A few, who are not necessarily poor students, take failing an examination, criticism or even the fact of disagreement, as a personal attack or confrontation, and a small portion of these attack the faculty member in turn, either verbally or, sometimes, physically.
This is particularly likely to happen in required courses, and especially those that are particularly difficult - which are also the most difficult courses to teach. This is not hypothetical; we have such confrontations on campus every year.
It also happens that some students are mentally unstable, alienated and bitter for reasons that have nothing to do with educational philosophy or purposes. This number has been increasing in recent decades for two main reasons.
First, the total portion of the college-age population going to college has increased. Second, many more students are graduating high school with dependencies on psychoactive drugs to prevent erratic behavior.
This adds a further element of risk: They may engage in violence not because of academic stress or conflict with faculty, but simply because of alienation from-or perceived conflict with- other students. For various reasons (which the faculty Senate is trying to change) faculty members have no way of knowing who these individuals are until they have a confrontation with them.

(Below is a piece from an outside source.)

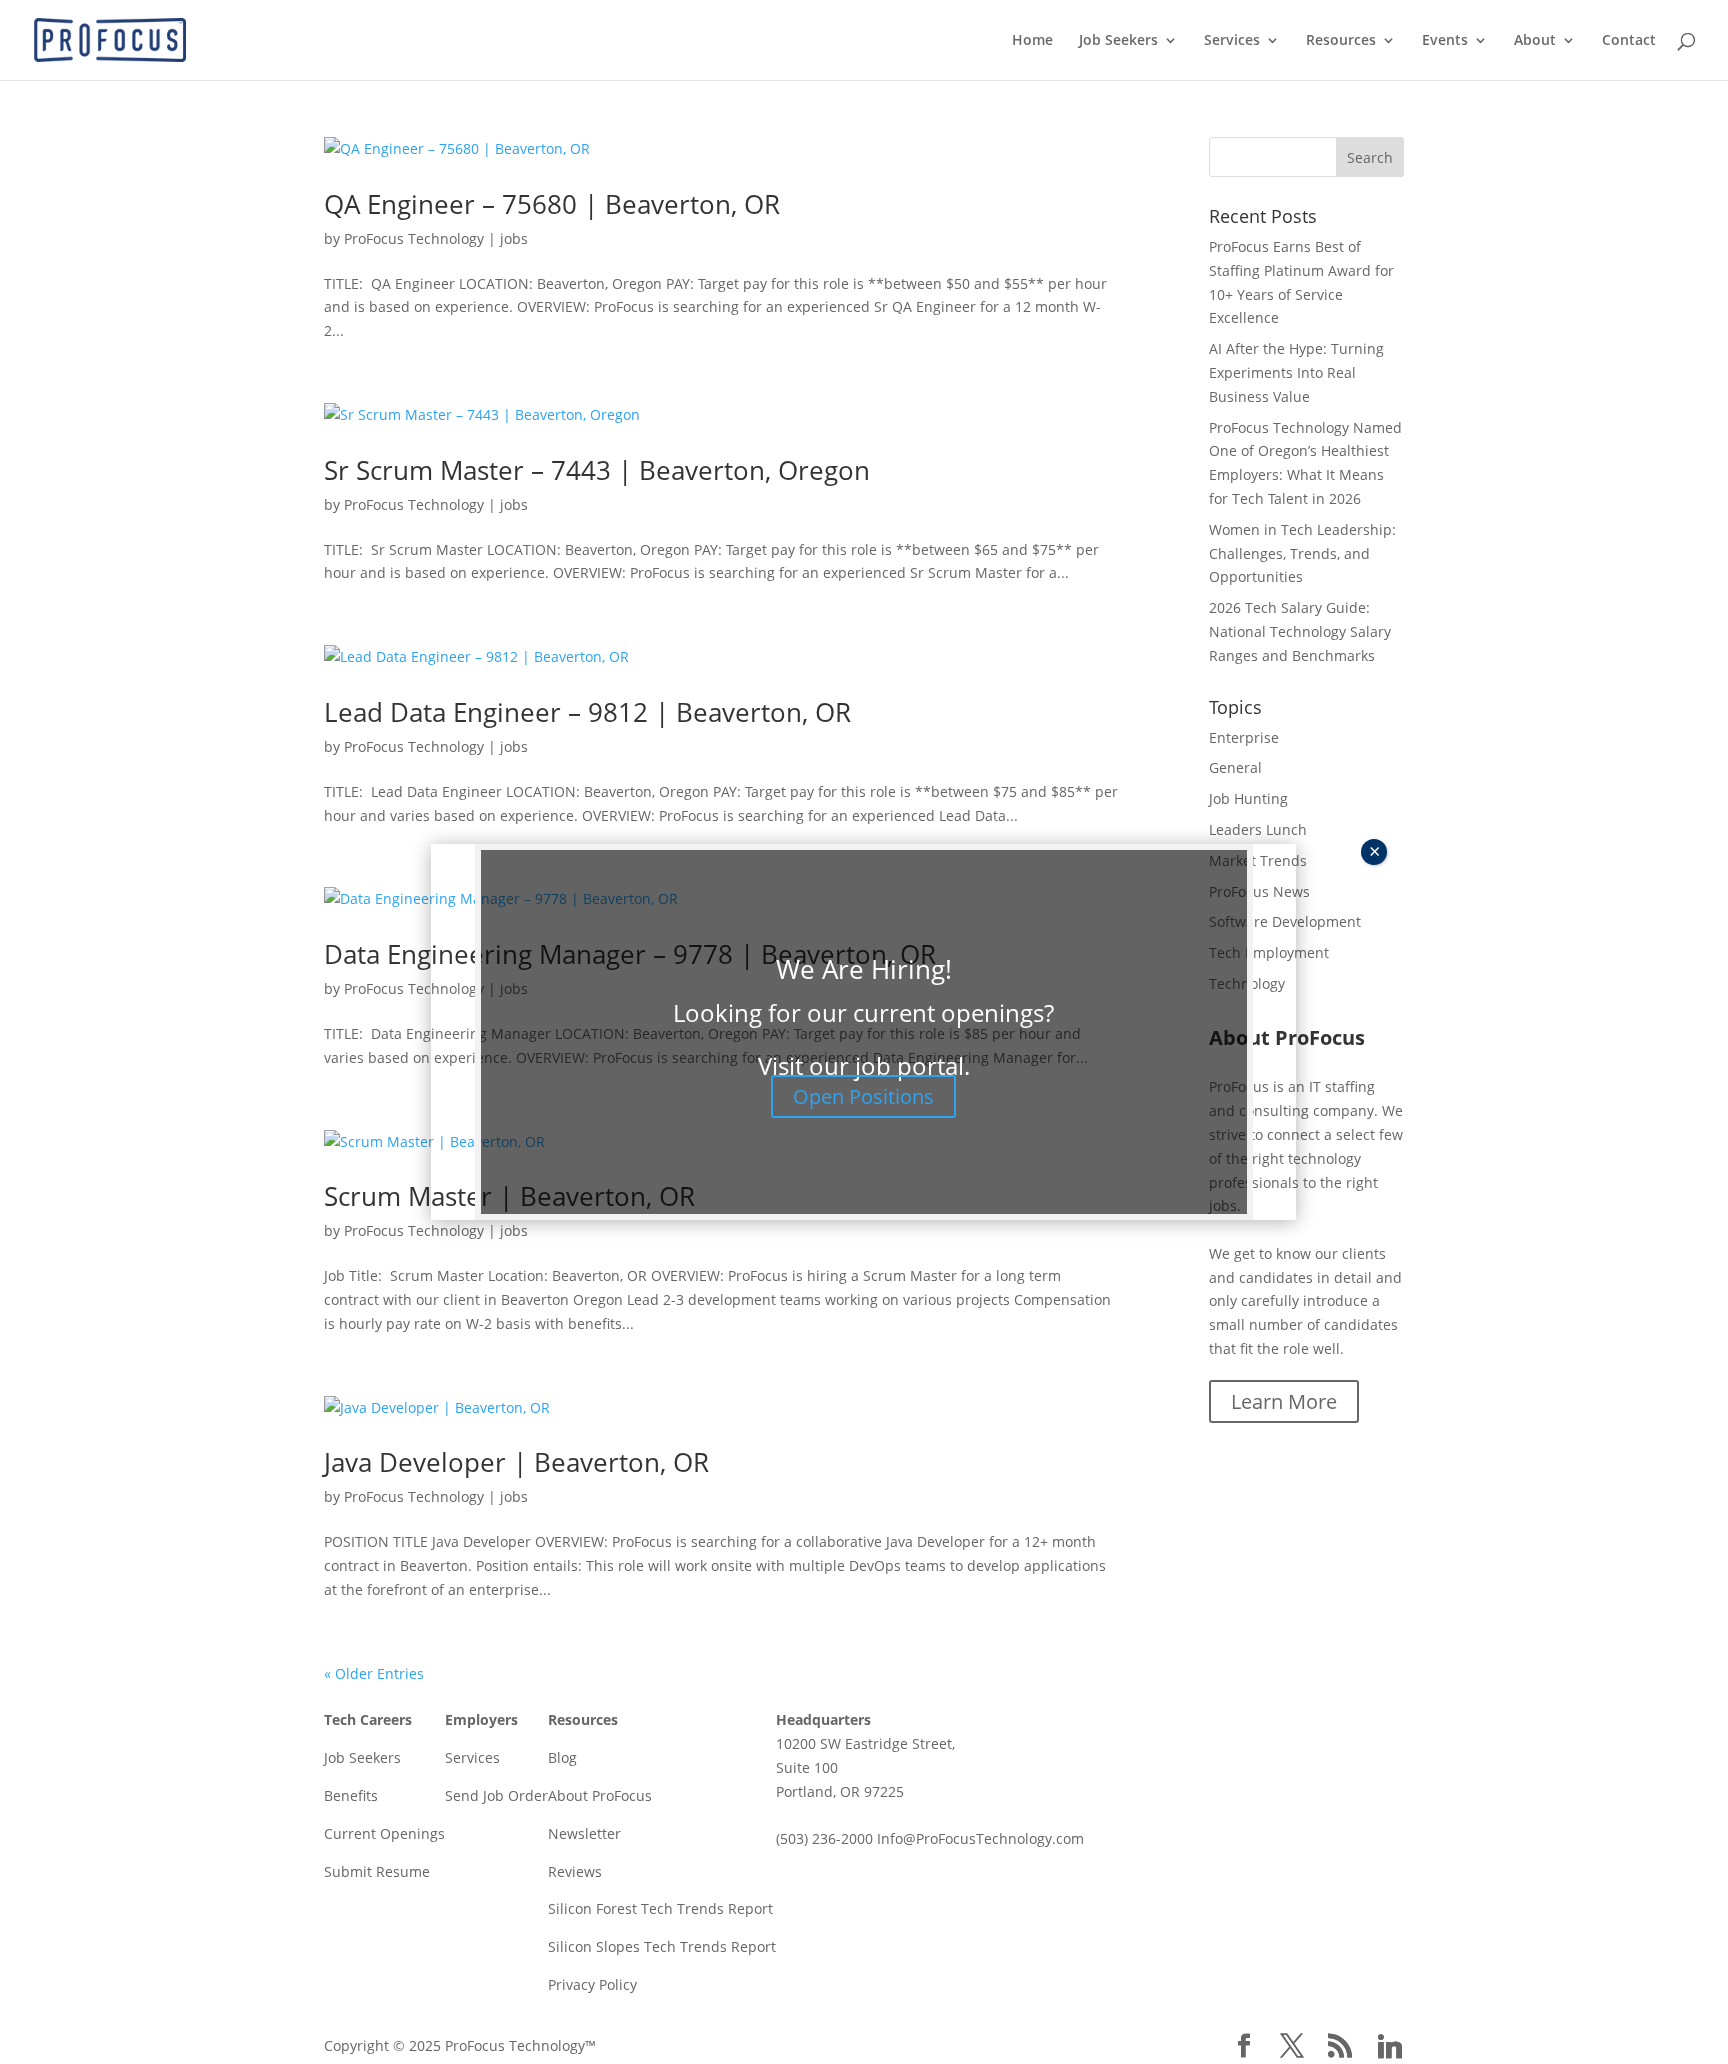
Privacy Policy (592, 1984)
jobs (514, 238)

Failure to share (and act effectively on) information of this sort was a major contributing factor in the murders at Virginia Tech.
Finally, faculty recognize that in their classrooms they are responsible not only for their own safety but for the safety of the class as a whole.
It should not, therefore, be surprising that to faculty it is perfectly obvious that the possibility that students may be carrying concealed handguns, legally or illegally, should not be added to the mix.
The possibility of legal handguns in most cases would dangerously complicate what should be the automatic response to the sight or suspicion of any weapon; namely, to call the police and evacuate the area in whatever order is most practical.
With specific regard to the argument printed in The Mercury, I should note three points.
First, the NRA is not generally known as being dedicated to public safety, and the group's positions are opposed by many groups that are so dedicated.
Second, the primary threat in classrooms and other academic buildings is violent irrationality, not criminality.
Third, to say that a concealed weapon is "by definition, not visible" is not true. It is often possible to see that a person is carrying one, and the reaction to such an observation should be immediate and uniform in accordance the current campus police recommendation - call the cops.